§ STATED TASK: List every artist the Rubens exhibition text below names as one of Rubens's precursors or contemporaries whose work appears in the show.

§ TEXT EXTRACT:

_ _ _ _ _

Peter Paul Rubens, Crown of thorns (Ecce homo), Detail, c. 1612

The Städel Museum dedicates a comprehensive special exhibition to Peter Paul Rubens (1577–1640), the world-renowned artist: “Rubens. The Power of Transformation” comprises about one hundred items—including thirty-one paintings and twenty-three drawings by the master—and explores a hitherto little-regarded aspect in his creative process. The presentation reveals how profound the dialogue was into which Rubens entered with his predecessors’ and contemporaries’ achievements and fathoms the scope of their impact on the five decades of his production. Rubens’s extensive oeuvre reflects the influences of ancient sculpture as well as that of the later art from Italy and north of the Alps, from the masters towards the close of the fifteenth century to the artists of his own day. Frequently, only a closer look will reveal how Rubens drew on the work of artists of different epochs: the exhibition offers an opportunity to comprehend the sometimes astonishing correlations in detail. The cross-genre presentation brings together paintings, drawings, prints, sculptures, and objets d’art. In addition to original sculptures dating from classical antiquity to the Renaissance, the show also encompasses paintings and prints by Rubens’s precursors and contemporaries, among them key works by Titian and Tintoretto, by Goltzius, Rottenhammer, and Elsheimer, as well as by Giambologna, Van Tetrode, and Van der Schardt.

_ _ _ _ _

§ RECORDED INFORMATION:
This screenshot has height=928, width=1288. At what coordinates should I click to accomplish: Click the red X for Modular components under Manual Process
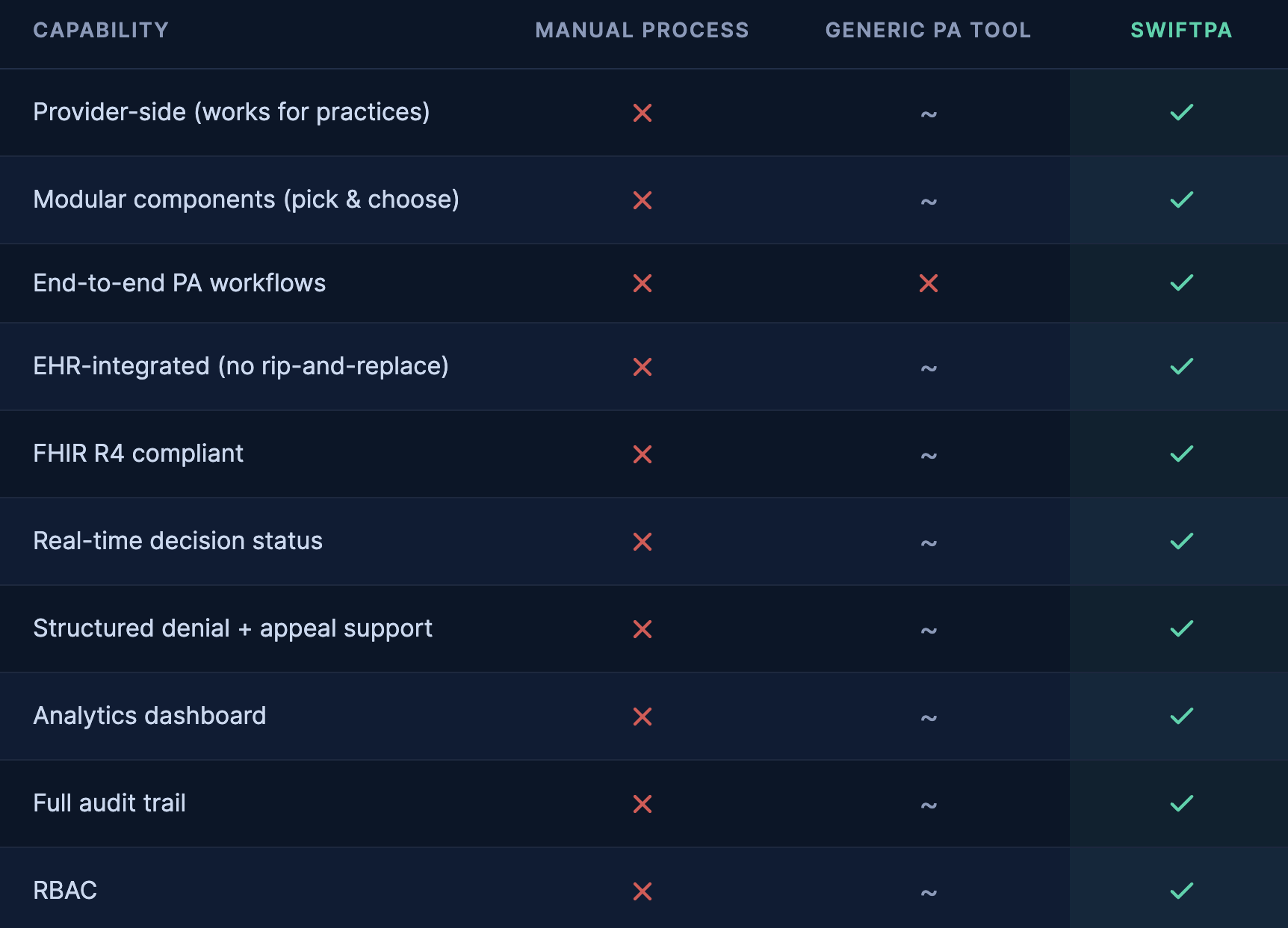click(643, 200)
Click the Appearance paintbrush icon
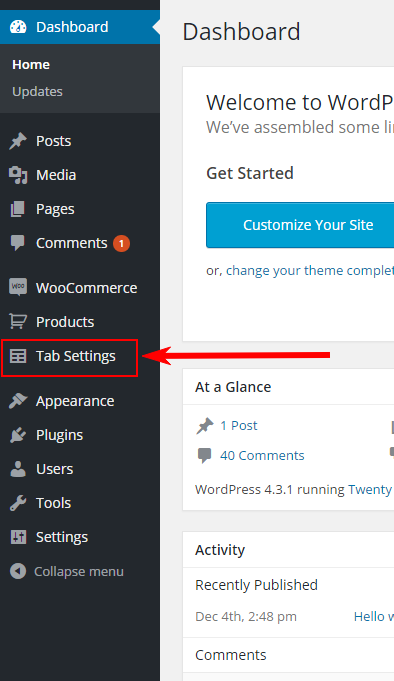Viewport: 394px width, 681px height. pyautogui.click(x=18, y=401)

_ _ _ _ _

§ TASK OUTPUT: Titian, Tintoretto, Goltzius, Rottenhammer, Elsheimer, Giambologna, Van Tetrode, Van der Schardt